Gustow: Hier hängt vieles nicht von den Georgiern ab. In Wirklichkeit sind viele in ihrer Führung praktisch denkende Menschen. Aber sie sind in Bezug auf die USA „drogenabhängig“. Das ist ein großes Unglück für sie, vielleicht das größte. Als in Russland der oben erwähnte Präsidentenerlass herauskam, flog Georgiens Außenminister sofort zu Konsultationen in die USA.

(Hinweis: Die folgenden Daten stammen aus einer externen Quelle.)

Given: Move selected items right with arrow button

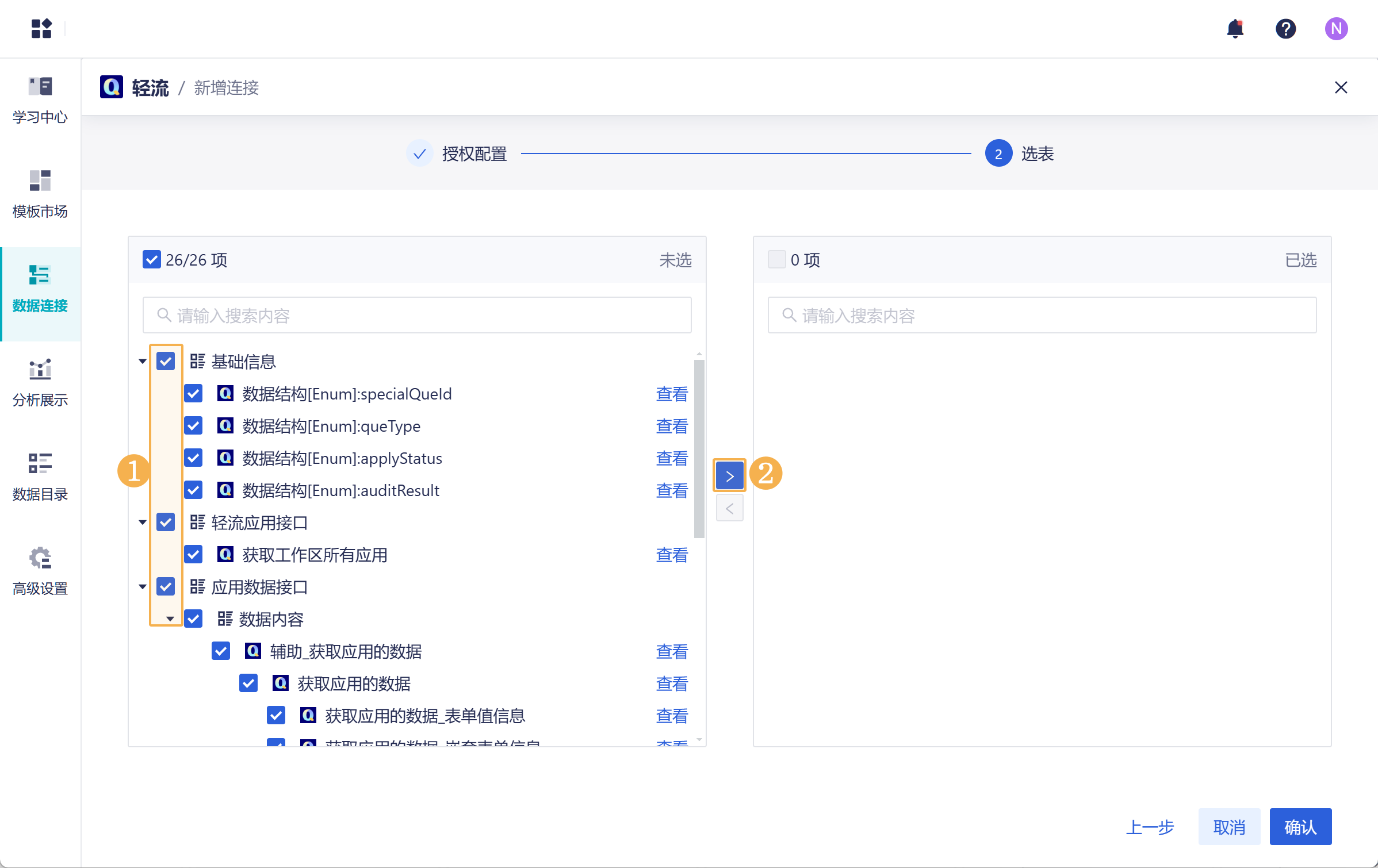Looking at the screenshot, I should (729, 476).
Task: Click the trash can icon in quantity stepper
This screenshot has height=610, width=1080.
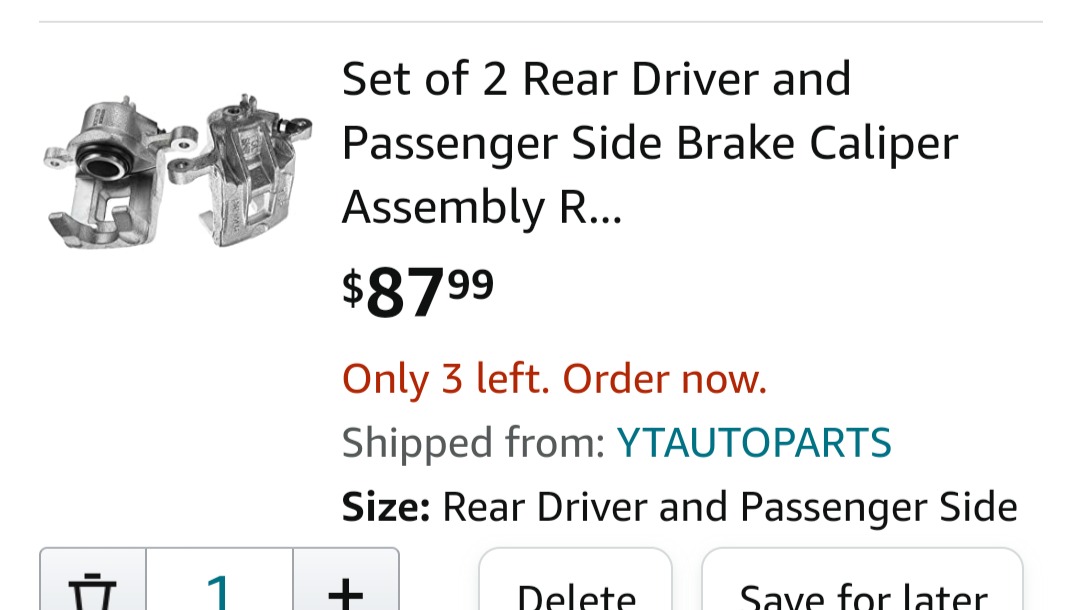Action: pos(92,588)
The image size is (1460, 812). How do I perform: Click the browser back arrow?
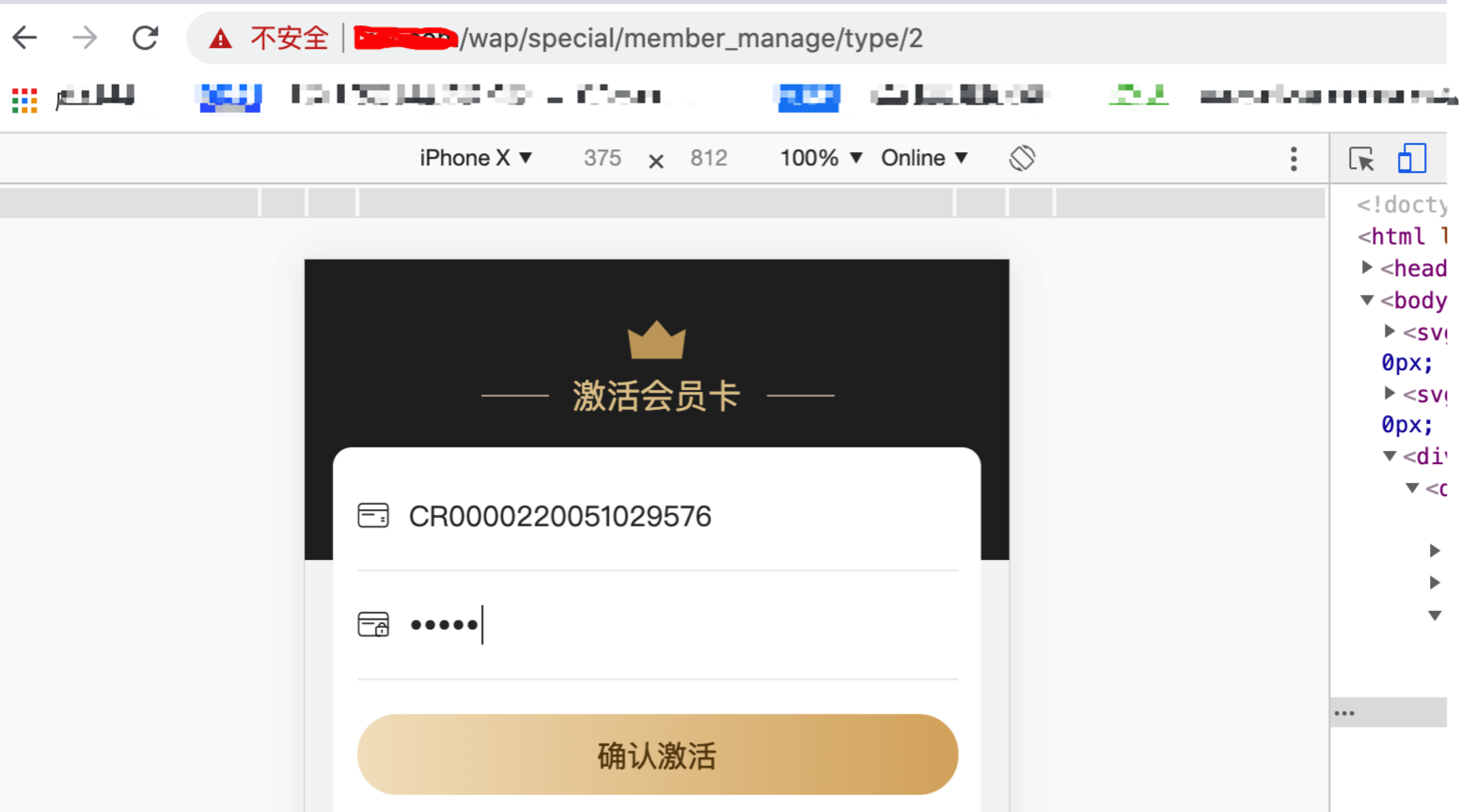pos(25,38)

Gewiss, sie können bei sich US-Stützpunkte eröffnen und das in Dollars bezahlt bekommen. Aber dieser Weg führt ins Nichts. Denn ohne eine entwickelte Wirtschaft wird das georgische Volk letztendlich sagen: „Hören Sie, Herr Präsident, so kann man doch nicht leben. Wir haben Ihnen geglaubt – und was nun?“
Mit welcher Idee die Menschen an die Macht auch kommen mögen, wird sie, wenn nicht binnen drei bis vier Jahren realisiert, kontraproduktiv (siehe Ukraine). Ich denke, auch Saakaschwili versteht das. Ja, bei den vorgezogenen Präsidentschaftswahlen hat er gesiegt, aber nun stehen die Parlamentswahlen bevor, und die Situation im Lande ist sehr kompliziert.
Alle fragen jetzt vor allem danach, welchen Entwicklungsvektor Georgien wohl wähle. Die Amerikaner verstehen das ebenfalls, gerade deshalb wollen sie baldmöglichst Georgien in die Nato aufnehmen, um dort Fuß zu fassen. Um sich unter anderem in unseren ehemaligen militärischen Stützpunkten festzusetzen. Aber der Einzug der Nato-Militärangehörigen bedeutet den Übergang zu ihrer Bewaffnung. Das heißt, dass das Land voll und ganz in die Nato-Strategie einbezogen wird.
Territorial gesehen, ist Georgien ein wichtiges Transitland, sowohl für Erdöl als auch für Ergas. Wird dann auch Aserbaidschan gegenüber die gleiche Politik verfolgt werden – und seine tüchtige Bearbeitung ist schon im Gange -, so wird eine Integration in Russland dort nicht mehr in Sicht sein. Das ist schlecht für alle, besonders für Armenien, das dann völlig isoliert sein wird.
Im Mai finden in Georgien die Parlamentswahlen statt. Ich glaube, dass vier bis fünf georgische Parteien die Fünf-Prozent-Hürde überwinden werden. Falls die Wahlen ohne ernste Verstöße verlaufen, worauf ich sehr hoffen möchte, wird ein pragmatischeres Parlament zustande kommen. Und auf dieses Parlament wird Saakaschwili Rücksicht nehmen müssen.